Chase nevertheless shows us that imprisoned people’s critiques had material consequences. One of the highlights of We Are Not Slaves is Chase’s careful attention to how prisoners in their lawsuits and legal testimonies countered prison officials’ glowing descriptions of their work. Imprisoned people argued that Texas prisons, far from modern and efficient institutions, were clear examples of “twentieth-century slavery,” a claim made all the more powerful by the system’s reliance on coerced labor in cotton fields. Chase pauses to note that courts never uniformly viewed prisoners as sharing the legal status of slaves. Even before the federal courts entered the realm of prison policy, some state courts extended limited rights to imprisoned people, despite scholars’ tendency to point to the 1871 case Ruffin v. Commonwealth of Virginia to declare all prisoners “slaves of the state” prior to the 1960s. Yet Chase suggests imprisoned people’s depiction of their incarceration as slavery made the prison system’s coercive labor regime legible to the courts and wider public. It also raised prisoners’ consciousness and helped unify imprisoned people across racial lines. The critiques embedded in prisoners’ legal claims gave rise to direct action. The climax of Chase’s book comes in 1978 when prisoners launched a system-wide work stoppage to show their support for Ruiz and to make clear that “they were not slaves” (308).

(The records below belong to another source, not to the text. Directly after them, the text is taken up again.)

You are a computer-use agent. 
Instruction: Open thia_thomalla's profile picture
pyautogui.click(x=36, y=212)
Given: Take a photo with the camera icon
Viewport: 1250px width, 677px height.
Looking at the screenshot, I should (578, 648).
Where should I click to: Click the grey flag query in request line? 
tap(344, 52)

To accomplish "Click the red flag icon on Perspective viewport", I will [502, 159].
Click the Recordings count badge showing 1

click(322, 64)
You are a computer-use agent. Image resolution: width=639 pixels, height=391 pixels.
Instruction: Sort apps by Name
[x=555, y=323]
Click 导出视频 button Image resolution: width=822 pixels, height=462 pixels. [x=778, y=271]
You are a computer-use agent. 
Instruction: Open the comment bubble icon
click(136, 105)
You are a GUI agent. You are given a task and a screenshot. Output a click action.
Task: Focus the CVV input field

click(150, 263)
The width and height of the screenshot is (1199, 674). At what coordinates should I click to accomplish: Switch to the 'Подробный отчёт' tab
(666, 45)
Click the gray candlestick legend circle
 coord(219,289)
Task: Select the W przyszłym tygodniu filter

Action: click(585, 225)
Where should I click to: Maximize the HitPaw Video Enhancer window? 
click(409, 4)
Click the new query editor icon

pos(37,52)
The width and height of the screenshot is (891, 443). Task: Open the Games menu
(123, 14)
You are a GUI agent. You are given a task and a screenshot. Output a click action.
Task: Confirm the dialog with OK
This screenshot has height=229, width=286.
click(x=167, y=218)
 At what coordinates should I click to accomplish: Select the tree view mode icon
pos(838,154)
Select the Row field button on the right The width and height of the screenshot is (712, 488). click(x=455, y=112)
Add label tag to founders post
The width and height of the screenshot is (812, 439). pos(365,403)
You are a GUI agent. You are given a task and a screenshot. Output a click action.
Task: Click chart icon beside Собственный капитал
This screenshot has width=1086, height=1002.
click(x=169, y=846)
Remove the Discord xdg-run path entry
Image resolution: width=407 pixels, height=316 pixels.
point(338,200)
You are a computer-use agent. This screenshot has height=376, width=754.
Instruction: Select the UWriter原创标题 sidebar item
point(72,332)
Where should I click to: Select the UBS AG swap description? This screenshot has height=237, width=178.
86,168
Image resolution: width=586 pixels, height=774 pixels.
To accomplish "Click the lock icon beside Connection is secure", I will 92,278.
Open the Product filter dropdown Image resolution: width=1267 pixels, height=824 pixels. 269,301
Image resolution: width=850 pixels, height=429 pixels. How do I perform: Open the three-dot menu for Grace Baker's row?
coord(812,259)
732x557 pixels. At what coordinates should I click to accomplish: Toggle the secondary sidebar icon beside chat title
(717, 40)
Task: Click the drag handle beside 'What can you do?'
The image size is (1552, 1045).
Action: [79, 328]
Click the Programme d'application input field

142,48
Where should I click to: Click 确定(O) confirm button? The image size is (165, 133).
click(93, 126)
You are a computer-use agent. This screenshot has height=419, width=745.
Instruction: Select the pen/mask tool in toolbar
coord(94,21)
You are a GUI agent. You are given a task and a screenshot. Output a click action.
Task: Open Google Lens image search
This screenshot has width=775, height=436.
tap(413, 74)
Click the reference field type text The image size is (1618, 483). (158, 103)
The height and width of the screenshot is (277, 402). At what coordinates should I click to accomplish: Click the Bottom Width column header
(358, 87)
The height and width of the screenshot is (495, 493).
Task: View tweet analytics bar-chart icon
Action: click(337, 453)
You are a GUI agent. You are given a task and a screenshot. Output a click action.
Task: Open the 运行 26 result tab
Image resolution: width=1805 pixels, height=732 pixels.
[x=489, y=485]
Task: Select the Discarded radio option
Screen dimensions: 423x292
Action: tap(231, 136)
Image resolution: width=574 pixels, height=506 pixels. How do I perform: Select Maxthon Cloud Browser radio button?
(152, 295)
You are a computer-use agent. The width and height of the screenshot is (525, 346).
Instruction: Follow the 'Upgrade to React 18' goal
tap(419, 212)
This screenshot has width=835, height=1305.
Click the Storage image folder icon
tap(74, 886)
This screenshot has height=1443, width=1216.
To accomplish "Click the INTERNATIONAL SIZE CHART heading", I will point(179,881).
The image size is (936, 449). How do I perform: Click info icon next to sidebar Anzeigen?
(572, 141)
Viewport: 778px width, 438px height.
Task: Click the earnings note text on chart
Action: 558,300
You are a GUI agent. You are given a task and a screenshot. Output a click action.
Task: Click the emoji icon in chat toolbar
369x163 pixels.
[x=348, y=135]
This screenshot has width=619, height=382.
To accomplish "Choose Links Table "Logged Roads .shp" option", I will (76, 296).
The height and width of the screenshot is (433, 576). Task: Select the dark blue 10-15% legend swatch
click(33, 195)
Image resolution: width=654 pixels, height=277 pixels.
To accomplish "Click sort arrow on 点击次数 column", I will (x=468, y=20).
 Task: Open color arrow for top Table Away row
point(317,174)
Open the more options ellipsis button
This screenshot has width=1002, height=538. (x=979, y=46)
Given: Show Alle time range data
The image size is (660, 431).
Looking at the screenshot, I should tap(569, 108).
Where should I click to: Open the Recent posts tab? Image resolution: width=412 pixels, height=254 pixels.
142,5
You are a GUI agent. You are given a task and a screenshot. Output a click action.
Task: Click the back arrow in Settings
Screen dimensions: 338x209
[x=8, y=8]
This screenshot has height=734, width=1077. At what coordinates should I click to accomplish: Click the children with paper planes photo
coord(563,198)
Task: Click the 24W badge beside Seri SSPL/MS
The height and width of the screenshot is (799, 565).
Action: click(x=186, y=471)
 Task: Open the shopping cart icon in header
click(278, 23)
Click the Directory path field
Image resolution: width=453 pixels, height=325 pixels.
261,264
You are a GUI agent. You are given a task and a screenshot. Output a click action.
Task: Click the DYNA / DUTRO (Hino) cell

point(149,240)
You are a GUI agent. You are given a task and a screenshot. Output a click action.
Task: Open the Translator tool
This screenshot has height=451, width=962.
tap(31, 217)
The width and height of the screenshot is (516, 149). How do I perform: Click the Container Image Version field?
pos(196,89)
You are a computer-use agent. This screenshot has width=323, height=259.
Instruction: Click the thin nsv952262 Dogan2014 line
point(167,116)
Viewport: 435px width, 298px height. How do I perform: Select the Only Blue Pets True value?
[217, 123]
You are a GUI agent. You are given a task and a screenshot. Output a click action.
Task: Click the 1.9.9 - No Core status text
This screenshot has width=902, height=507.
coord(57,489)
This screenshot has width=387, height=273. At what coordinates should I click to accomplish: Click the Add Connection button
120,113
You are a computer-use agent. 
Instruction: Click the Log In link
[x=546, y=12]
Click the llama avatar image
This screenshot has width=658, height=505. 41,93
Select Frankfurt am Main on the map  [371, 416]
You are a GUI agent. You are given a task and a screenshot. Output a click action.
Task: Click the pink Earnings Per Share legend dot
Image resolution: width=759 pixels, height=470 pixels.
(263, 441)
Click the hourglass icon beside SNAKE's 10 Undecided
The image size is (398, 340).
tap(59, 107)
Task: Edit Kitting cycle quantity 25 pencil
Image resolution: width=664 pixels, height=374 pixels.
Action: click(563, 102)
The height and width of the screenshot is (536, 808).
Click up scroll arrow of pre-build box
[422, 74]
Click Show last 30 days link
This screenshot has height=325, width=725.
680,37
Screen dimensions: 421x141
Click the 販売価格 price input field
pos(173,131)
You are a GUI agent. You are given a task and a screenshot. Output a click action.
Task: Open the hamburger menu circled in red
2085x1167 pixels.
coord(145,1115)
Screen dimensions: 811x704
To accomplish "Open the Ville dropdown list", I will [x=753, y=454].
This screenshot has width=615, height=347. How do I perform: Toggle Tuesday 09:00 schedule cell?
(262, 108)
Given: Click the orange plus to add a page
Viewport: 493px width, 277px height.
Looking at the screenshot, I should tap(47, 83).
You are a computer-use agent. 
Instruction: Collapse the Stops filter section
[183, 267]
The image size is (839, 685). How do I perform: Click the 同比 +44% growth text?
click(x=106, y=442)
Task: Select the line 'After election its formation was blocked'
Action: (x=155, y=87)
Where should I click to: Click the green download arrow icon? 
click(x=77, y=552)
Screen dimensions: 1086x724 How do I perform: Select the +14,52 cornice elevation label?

Imprisoned people’s activism led to a historic victory. Judge Justice’s 1980 decision in Ruiz, based on hundreds of prisoners’ testimonies, marked the beginning of the end for Texas’s plantation model of punishment, despite state officials’ initial opposition to the ruling. While Chase keeps readers focused on Texas, a wider lens only underscores Ruiz’s importance for imprisoned people. Three years earlier, in 1977, the Supreme Court in Jones v. North Carolina Prisoners’ Labor Union ruled prison administrators had the ability to curtail imprisoned people’s First Amendment right to free speech if they deemed the speech threatening to prison security. In the years that followed, prison officials drew on Jones to enact new rules that impeded prisoners’ ability to organize collectively, making them all the more reliant on conditions of confinement cases like Ruiz for protectionJudge Justice’s decision also came right under the wire. In 1981, the Supreme Court’s decision in Rhodes v. Chapman made it more difficult than it had been in the past to prove prison conditions violated the Eighth Amendment. The Supreme Court’s retrenchment of prisoners’ rights helps explain why Texas officials responded to Ruiz with what Chase calls “carceral massive resistance” (9). Not only were state officials empowered by the rise of Reaganesque law-and-order politics, they also had reason to believe that the Ruiz decision might not stand. As Chase notes, the Fifth Circuit Court of Appeals in 1982 overturned part, though importantly not all, of Judge Justice’s ruling.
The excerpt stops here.